**TASK TO CARRY OUT**
Copy exactly the lines of the material below that run from the one containing "Instruction: Click the left" through the one containing "You are a computer-use agent. This". Copy no other lines.

──────── SUPPLIED INFORMATION ────────

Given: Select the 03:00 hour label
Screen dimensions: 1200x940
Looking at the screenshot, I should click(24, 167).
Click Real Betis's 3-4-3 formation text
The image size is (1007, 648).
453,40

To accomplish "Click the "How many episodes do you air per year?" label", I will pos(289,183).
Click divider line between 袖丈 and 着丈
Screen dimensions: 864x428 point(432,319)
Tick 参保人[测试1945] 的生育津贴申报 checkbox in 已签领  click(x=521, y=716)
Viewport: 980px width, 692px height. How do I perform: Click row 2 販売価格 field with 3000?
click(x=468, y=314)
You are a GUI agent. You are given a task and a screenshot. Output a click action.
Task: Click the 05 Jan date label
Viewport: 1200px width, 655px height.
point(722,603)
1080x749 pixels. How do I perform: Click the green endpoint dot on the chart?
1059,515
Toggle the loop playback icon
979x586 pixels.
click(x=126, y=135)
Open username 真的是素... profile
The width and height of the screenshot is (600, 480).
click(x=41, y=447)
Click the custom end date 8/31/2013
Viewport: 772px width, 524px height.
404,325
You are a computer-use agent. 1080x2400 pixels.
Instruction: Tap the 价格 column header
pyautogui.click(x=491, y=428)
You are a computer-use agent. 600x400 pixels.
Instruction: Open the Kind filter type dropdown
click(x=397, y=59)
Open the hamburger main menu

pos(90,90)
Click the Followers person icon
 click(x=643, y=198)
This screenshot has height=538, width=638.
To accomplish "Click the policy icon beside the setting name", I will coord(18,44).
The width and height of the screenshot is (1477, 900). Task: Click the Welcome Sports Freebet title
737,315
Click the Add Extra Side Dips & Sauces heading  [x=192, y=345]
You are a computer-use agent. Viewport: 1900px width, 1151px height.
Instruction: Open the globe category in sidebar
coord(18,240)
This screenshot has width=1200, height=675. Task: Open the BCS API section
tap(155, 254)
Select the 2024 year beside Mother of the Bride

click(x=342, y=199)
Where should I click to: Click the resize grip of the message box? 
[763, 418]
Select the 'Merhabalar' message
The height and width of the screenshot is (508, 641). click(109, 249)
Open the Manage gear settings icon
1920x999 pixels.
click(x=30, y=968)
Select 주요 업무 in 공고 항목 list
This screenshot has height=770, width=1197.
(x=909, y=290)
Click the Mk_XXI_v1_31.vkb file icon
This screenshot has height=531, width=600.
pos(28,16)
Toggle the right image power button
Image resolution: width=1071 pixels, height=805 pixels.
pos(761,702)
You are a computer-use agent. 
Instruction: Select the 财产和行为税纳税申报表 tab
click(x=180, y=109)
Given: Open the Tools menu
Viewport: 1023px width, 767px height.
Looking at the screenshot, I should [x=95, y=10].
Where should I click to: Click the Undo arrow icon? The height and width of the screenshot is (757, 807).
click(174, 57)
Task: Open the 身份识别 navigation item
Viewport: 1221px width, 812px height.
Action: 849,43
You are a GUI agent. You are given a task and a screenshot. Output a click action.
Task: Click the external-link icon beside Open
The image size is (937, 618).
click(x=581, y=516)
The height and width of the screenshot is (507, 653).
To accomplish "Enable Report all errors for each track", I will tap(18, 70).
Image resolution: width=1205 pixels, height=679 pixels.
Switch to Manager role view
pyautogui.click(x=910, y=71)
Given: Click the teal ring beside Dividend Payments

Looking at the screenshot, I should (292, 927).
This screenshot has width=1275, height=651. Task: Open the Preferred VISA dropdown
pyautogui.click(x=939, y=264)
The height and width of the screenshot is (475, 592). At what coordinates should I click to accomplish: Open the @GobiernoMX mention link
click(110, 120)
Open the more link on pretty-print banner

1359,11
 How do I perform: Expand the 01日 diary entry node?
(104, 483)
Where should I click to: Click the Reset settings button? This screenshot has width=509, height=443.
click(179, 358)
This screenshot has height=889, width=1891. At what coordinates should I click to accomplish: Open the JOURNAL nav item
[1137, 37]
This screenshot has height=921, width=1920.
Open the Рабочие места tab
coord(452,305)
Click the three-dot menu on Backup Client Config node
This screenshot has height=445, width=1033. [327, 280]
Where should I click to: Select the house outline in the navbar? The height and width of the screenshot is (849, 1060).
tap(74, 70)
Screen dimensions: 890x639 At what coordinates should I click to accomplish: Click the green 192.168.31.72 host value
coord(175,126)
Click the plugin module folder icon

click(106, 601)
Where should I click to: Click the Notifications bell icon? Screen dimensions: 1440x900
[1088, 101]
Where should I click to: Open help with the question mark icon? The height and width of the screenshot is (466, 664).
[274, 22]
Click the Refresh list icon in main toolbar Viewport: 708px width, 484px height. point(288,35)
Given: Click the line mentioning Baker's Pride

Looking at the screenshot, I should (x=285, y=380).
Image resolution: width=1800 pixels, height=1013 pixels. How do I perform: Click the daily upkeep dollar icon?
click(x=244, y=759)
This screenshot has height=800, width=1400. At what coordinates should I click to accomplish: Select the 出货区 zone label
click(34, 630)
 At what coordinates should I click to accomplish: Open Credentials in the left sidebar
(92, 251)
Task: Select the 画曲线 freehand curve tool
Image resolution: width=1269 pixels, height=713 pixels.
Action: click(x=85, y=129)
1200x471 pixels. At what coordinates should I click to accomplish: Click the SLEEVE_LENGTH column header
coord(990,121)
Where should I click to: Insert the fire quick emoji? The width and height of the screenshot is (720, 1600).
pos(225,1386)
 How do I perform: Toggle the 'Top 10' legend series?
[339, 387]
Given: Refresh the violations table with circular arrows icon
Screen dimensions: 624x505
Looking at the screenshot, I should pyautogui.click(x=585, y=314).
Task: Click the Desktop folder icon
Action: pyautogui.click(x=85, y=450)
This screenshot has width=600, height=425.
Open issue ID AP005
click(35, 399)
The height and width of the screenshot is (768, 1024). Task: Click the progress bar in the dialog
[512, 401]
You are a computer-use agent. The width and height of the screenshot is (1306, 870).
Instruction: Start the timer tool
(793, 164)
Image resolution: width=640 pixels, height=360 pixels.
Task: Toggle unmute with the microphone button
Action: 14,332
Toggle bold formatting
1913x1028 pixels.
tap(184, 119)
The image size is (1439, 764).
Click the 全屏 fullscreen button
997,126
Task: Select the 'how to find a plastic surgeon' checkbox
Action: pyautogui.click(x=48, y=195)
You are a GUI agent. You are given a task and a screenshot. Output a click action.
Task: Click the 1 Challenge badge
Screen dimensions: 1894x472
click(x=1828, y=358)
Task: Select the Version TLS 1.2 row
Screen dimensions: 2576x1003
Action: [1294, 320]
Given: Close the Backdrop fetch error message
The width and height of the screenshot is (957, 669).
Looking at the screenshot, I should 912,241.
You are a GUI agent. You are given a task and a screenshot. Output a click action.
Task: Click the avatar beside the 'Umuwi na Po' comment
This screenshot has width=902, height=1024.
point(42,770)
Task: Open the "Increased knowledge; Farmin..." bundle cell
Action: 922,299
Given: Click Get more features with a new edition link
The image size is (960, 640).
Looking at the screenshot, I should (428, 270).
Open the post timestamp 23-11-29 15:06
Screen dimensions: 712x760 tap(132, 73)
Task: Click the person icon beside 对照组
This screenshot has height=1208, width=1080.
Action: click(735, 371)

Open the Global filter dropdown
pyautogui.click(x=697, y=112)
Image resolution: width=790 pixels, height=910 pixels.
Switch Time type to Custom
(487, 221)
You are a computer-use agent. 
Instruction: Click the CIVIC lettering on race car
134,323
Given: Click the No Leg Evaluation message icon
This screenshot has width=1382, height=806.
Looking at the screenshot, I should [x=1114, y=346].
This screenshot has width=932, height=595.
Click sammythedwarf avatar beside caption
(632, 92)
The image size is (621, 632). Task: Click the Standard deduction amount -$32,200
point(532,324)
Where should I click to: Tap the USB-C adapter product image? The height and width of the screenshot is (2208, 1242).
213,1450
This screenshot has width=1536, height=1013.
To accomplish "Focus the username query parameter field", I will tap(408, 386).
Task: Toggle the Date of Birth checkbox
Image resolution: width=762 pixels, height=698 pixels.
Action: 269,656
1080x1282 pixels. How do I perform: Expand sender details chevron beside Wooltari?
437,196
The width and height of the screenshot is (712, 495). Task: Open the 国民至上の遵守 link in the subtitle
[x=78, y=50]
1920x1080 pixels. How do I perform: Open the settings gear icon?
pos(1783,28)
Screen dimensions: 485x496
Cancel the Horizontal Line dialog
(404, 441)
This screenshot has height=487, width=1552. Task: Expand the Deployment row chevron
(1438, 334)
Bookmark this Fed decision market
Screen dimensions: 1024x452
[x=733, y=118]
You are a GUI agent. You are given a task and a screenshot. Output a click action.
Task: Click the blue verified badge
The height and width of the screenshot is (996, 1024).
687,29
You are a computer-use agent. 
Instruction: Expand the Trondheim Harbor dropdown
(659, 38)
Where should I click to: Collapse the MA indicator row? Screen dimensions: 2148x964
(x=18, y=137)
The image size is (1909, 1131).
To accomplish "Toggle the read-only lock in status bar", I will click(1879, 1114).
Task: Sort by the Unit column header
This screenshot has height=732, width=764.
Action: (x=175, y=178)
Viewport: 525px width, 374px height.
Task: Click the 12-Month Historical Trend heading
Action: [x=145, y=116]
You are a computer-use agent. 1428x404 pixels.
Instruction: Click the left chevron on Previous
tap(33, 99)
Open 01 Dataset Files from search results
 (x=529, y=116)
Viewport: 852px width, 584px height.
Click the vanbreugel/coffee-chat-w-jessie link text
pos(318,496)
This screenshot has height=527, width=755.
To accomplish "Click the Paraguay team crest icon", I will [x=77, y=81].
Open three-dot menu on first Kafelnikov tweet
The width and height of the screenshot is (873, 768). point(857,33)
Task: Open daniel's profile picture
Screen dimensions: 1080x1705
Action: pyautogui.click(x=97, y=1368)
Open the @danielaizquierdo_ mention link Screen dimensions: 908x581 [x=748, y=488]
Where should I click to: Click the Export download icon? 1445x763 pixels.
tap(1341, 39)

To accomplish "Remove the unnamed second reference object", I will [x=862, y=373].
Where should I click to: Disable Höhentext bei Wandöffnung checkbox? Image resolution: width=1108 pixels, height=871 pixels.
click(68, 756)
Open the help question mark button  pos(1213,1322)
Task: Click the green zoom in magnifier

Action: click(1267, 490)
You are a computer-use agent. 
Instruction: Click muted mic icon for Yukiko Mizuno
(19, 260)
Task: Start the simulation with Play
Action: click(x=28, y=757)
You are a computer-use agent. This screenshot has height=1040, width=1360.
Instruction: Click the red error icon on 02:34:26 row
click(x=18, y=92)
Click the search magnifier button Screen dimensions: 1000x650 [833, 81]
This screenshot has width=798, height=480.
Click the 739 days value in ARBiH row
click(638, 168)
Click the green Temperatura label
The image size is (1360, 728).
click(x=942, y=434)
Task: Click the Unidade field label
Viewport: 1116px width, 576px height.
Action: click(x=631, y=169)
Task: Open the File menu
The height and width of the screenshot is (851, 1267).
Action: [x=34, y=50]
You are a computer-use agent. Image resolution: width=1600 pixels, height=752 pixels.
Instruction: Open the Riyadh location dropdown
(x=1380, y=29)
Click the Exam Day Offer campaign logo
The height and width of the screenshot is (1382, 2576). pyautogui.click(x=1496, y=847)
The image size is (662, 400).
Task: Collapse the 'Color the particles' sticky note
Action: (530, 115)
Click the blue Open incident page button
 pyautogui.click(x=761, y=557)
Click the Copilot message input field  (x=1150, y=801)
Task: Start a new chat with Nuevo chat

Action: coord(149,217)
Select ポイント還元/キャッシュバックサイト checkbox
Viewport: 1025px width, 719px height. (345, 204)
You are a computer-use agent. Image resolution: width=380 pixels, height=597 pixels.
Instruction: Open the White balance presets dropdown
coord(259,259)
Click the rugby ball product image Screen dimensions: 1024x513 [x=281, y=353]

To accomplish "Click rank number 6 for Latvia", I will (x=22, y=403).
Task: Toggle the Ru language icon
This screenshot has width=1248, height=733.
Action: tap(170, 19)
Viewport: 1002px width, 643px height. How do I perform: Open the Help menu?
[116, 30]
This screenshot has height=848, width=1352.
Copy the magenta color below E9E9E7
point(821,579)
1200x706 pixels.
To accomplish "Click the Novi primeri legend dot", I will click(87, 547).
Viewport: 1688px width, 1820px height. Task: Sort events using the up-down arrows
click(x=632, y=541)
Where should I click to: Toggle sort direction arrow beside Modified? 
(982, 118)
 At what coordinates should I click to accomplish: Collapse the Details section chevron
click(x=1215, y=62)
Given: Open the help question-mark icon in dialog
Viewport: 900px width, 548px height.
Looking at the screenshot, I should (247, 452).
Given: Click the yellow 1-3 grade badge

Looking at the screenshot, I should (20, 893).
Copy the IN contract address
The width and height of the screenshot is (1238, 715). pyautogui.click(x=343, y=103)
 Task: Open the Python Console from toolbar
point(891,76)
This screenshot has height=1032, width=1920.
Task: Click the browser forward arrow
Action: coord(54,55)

────────

**TASK RESULT**
Instruction: Click the left chevron on Previous
tap(33, 99)
Open 01 Dataset Files from search results
 (x=529, y=116)
Viewport: 852px width, 584px height.
Click the vanbreugel/coffee-chat-w-jessie link text
pos(318,496)
This screenshot has height=527, width=755.
To accomplish "Click the Paraguay team crest icon", I will [x=77, y=81].
Open three-dot menu on first Kafelnikov tweet
The width and height of the screenshot is (873, 768). point(857,33)
Task: Open daniel's profile picture
Screen dimensions: 1080x1705
Action: pyautogui.click(x=97, y=1368)
Open the @danielaizquierdo_ mention link Screen dimensions: 908x581 [x=748, y=488]
Where should I click to: Click the Export download icon? 1445x763 pixels.
tap(1341, 39)

To accomplish "Remove the unnamed second reference object", I will [x=862, y=373].
Where should I click to: Disable Höhentext bei Wandöffnung checkbox? Image resolution: width=1108 pixels, height=871 pixels.
click(68, 756)
Open the help question mark button  pos(1213,1322)
Task: Click the green zoom in magnifier

Action: click(1267, 490)
You are a computer-use agent. 
Instruction: Click muted mic icon for Yukiko Mizuno
(19, 260)
Task: Start the simulation with Play
Action: click(x=28, y=757)
You are a computer-use agent. This screenshot has height=1040, width=1360.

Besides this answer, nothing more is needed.